À Kisumu, nous avons plusieurs usines de filetage de poisson. Elles produisent près de 150 000 tonnes de déchets de poissons. 80 % de ces déchets est de la peau de poisson“, explique Newton Owino, tanneur.

Les fameuses peaux sont ainsi récupérées à vélo, puis recyclées en portefeuilles, chaussures, vestes…

Pour fabriquer ce cuir, il faut d’abord retirer les écailles, puis faire sécher les peaux et les tanner dans un tambour spécial. Ici, c’est un liquide à base de fruits locaux qui vient remplacer les produits chimiques. À la sortie : une matière moins odorante, plus douce et plus sombre.
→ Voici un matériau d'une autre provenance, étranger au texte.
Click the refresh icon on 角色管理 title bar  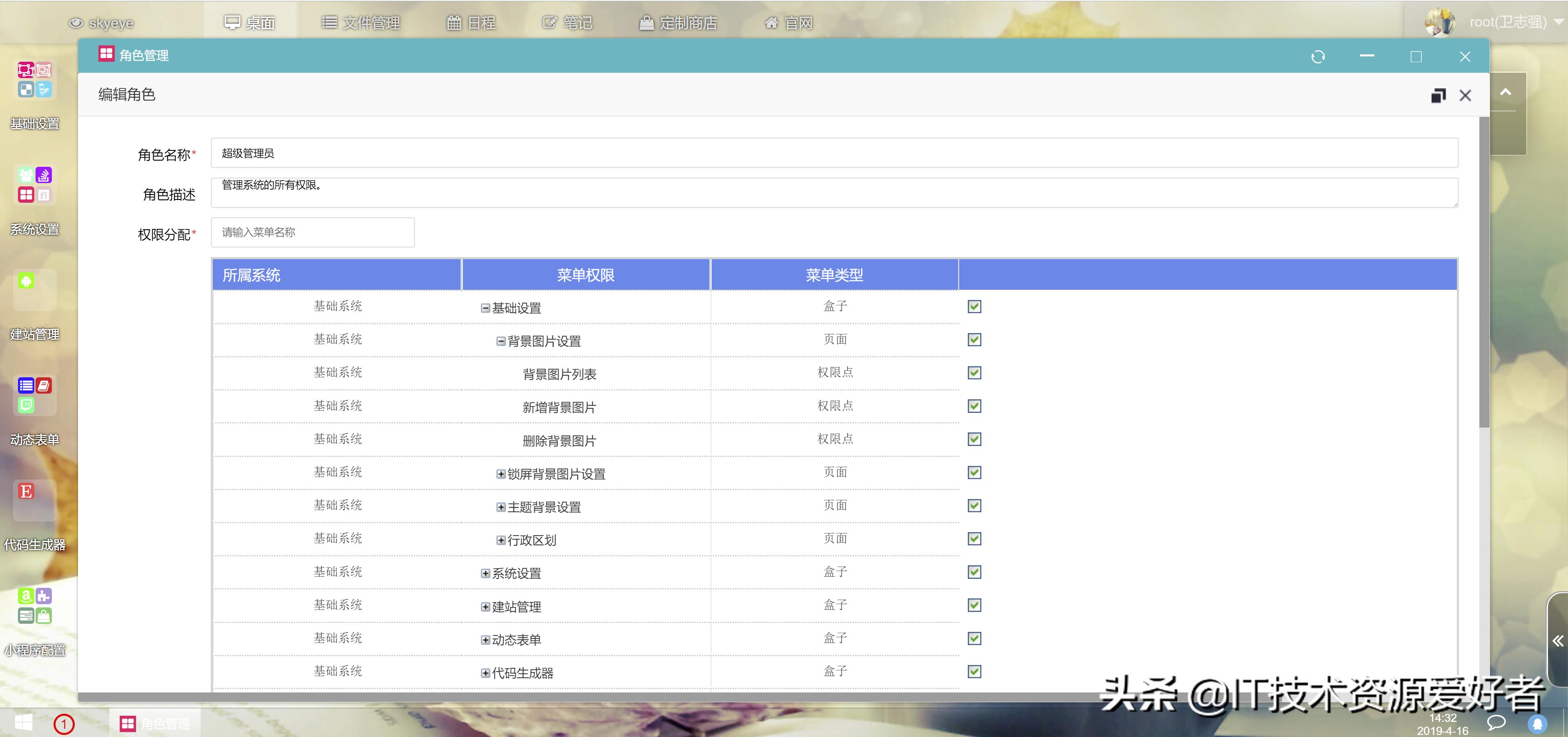point(1318,56)

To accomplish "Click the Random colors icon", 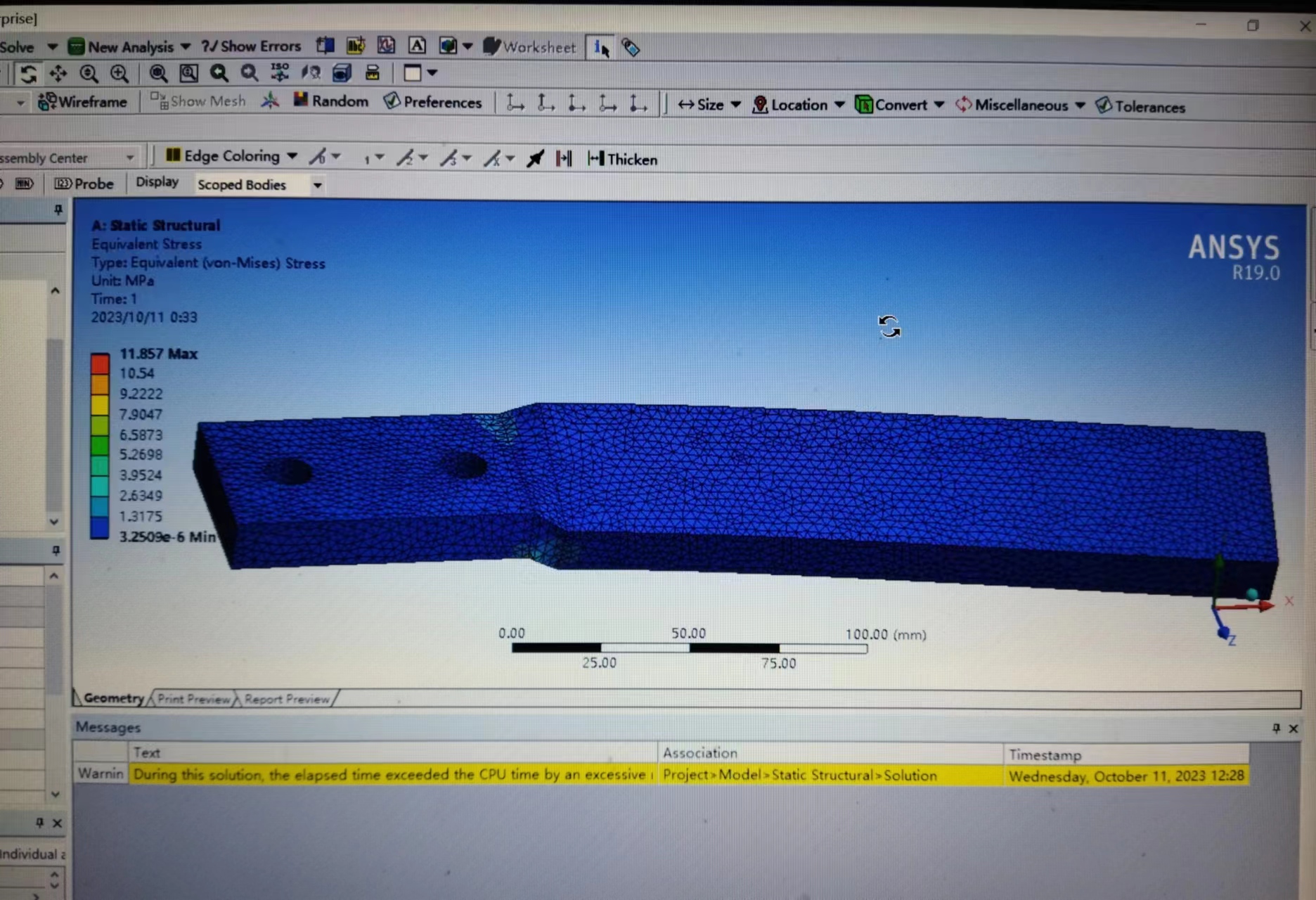I will click(x=330, y=101).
Le rendu final ressemble à du cuir de crocodile mais en beaucoup moins cher. “Si nous avons du poisson, pourquoi ne pourrions nous pas être fiers de notre poisson, l’utiliser plus économiquement et être fiers de ça“, estime un client.

Prochaine étape pour le tanneur : ouvrir une école afin d’encourager le développement de ce cuir.